## ACTION ITEM
Below are records; reproduce exactly the lines from the first through the one containing "Reglement (1020, 341)".
INFORMATION PROVIDED below:
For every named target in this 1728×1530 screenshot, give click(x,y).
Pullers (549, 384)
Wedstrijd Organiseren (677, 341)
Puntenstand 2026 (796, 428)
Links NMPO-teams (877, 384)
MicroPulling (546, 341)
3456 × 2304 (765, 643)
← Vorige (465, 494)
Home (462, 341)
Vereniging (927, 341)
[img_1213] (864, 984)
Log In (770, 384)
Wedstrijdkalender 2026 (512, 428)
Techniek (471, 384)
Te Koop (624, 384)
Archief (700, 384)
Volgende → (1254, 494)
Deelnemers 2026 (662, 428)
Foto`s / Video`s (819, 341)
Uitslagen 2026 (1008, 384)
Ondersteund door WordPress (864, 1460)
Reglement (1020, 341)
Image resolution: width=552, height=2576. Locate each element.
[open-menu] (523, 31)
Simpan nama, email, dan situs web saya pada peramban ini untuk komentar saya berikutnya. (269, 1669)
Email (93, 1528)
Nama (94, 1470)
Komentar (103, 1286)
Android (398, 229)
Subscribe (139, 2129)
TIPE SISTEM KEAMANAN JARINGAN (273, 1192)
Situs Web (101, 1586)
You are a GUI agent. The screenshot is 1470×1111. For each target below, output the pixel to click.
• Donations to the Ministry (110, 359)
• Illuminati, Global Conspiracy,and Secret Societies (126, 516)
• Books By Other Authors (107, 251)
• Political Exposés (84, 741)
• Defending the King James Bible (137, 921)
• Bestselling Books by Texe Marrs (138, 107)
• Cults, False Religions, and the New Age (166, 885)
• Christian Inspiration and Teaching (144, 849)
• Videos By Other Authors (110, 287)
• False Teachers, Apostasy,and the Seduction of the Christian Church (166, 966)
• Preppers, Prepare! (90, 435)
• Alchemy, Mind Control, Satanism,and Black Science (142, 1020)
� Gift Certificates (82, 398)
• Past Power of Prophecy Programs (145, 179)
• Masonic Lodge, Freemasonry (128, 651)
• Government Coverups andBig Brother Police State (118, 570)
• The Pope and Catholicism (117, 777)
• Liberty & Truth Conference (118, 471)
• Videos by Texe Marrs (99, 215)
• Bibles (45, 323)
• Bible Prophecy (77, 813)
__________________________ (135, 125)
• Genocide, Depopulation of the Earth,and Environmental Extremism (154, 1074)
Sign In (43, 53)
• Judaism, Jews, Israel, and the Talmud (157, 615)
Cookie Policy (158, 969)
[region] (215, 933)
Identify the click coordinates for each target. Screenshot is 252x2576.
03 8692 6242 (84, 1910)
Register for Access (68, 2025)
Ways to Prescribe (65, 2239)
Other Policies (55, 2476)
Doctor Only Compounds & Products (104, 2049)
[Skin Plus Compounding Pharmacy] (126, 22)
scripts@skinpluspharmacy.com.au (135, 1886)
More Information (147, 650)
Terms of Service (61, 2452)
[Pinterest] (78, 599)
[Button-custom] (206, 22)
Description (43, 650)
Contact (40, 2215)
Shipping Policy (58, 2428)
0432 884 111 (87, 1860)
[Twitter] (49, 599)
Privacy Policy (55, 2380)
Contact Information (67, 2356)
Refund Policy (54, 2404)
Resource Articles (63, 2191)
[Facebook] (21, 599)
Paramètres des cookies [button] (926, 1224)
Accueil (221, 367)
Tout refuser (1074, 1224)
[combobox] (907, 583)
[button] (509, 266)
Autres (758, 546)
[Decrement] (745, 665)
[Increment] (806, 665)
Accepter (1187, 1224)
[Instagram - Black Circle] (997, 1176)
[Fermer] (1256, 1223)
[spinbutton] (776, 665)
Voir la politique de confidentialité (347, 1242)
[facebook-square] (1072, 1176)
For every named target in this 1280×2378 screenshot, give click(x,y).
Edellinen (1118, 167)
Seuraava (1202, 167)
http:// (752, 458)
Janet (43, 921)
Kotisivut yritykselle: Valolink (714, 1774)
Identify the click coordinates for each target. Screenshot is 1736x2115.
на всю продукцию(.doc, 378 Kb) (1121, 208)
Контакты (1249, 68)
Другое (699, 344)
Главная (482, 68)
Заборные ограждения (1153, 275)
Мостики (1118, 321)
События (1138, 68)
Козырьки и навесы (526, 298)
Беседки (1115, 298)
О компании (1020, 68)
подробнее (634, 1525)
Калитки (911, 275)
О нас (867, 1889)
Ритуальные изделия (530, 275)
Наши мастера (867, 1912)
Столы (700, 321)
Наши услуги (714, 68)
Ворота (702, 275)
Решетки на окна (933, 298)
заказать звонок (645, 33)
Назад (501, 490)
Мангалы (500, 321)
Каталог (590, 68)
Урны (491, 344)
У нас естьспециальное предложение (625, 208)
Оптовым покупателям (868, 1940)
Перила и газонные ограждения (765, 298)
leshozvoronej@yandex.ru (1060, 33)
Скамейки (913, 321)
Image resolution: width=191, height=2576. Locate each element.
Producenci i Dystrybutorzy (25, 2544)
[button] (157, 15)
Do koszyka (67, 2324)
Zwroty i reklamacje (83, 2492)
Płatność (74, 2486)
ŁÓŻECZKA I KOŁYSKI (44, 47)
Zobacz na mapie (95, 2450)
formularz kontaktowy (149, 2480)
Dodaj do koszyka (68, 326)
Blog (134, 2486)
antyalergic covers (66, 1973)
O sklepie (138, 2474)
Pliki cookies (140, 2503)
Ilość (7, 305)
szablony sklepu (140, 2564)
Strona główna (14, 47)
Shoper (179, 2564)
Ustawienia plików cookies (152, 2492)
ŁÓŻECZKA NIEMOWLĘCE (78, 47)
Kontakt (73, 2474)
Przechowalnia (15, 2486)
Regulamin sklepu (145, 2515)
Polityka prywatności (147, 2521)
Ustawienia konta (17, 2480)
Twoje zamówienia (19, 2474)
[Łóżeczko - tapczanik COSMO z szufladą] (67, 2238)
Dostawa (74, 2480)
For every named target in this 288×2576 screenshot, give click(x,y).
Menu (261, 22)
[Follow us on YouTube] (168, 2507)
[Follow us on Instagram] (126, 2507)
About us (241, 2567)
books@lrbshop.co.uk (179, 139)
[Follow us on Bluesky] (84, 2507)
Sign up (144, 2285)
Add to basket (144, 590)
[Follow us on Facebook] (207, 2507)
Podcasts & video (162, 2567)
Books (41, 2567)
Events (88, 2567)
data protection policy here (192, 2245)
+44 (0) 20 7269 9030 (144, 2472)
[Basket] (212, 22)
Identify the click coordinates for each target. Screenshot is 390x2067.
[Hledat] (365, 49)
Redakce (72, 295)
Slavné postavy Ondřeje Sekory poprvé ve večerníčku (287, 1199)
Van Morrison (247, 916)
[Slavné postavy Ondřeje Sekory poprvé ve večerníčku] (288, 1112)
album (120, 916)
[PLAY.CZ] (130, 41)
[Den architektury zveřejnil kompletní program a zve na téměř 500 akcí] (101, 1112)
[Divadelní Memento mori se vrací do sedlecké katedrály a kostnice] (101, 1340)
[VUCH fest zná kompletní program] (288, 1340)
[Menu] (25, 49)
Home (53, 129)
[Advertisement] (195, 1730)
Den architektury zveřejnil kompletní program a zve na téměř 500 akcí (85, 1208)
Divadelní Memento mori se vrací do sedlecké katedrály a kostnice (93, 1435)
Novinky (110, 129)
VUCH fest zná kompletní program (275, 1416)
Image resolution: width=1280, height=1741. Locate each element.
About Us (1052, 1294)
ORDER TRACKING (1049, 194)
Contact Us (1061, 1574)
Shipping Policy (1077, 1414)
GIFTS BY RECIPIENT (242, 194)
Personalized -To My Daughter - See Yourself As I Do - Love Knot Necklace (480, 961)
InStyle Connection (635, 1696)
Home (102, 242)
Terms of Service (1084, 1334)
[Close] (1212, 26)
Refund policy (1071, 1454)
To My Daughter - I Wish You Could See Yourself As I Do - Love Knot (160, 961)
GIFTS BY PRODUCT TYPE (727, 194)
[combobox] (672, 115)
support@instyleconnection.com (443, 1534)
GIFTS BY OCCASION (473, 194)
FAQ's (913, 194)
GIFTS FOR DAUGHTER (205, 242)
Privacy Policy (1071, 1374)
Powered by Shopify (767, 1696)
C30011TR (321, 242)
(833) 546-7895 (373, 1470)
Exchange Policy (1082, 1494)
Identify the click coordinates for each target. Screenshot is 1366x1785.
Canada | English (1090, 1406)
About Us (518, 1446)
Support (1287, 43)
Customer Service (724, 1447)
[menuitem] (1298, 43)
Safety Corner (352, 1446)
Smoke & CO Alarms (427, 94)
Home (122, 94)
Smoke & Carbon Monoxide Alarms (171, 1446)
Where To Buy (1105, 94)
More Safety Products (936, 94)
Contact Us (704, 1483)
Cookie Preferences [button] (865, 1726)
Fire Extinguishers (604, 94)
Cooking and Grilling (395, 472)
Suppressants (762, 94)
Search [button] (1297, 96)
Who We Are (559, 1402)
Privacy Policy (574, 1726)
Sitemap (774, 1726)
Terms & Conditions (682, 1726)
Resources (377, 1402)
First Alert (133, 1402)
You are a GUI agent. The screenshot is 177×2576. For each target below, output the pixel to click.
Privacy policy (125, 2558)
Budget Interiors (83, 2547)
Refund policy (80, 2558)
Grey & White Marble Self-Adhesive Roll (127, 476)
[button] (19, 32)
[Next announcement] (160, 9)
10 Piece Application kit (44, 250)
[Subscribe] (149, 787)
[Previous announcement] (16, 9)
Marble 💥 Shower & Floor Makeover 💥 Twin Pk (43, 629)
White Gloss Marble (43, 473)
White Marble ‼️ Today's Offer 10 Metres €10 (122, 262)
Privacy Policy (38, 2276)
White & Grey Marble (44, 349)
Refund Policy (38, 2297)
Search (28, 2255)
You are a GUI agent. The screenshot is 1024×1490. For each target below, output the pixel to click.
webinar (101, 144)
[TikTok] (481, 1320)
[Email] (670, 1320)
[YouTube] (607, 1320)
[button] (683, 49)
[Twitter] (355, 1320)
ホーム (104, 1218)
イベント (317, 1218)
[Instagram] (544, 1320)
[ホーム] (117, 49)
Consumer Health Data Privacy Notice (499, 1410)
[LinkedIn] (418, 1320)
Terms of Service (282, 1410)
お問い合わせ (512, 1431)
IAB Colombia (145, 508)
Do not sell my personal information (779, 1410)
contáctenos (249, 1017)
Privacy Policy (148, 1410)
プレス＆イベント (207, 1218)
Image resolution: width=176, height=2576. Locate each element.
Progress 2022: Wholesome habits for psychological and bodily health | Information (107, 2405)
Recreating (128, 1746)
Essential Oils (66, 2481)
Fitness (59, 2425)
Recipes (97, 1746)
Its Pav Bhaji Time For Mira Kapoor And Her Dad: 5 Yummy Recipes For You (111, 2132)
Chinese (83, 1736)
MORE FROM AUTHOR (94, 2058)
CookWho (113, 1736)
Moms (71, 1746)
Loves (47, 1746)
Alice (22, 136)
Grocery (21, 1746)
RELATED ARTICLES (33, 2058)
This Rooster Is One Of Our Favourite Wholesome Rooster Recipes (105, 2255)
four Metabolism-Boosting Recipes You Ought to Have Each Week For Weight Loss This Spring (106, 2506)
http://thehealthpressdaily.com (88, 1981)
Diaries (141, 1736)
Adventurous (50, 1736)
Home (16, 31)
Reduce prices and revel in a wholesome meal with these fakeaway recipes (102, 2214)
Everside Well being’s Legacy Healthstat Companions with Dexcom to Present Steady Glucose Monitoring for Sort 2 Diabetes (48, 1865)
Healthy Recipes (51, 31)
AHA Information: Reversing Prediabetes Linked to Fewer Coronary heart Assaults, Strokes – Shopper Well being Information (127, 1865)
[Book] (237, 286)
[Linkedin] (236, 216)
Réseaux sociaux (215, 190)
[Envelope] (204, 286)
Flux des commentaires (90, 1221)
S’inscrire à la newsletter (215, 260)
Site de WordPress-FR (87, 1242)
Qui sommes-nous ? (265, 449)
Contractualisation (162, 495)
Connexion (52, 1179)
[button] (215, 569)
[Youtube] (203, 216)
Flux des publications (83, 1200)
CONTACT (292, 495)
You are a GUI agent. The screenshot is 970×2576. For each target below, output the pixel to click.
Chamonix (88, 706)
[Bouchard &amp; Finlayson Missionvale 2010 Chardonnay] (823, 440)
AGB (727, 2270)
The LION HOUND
End of INFORMATION PROVIDED.
## ANSWER BOX
For every named target in this 1728×1530 screenshot, give click(x,y).
Pullers (549, 384)
Wedstrijd Organiseren (677, 341)
Puntenstand 2026 (796, 428)
Links NMPO-teams (877, 384)
MicroPulling (546, 341)
3456 × 2304 (765, 643)
← Vorige (465, 494)
Home (462, 341)
Vereniging (927, 341)
[img_1213] (864, 984)
Log In (770, 384)
Wedstrijdkalender 2026 (512, 428)
Techniek (471, 384)
Te Koop (624, 384)
Archief (700, 384)
Volgende → (1254, 494)
Deelnemers 2026 (662, 428)
Foto`s / Video`s (819, 341)
Uitslagen 2026 (1008, 384)
Ondersteund door WordPress (864, 1460)
Reglement (1020, 341)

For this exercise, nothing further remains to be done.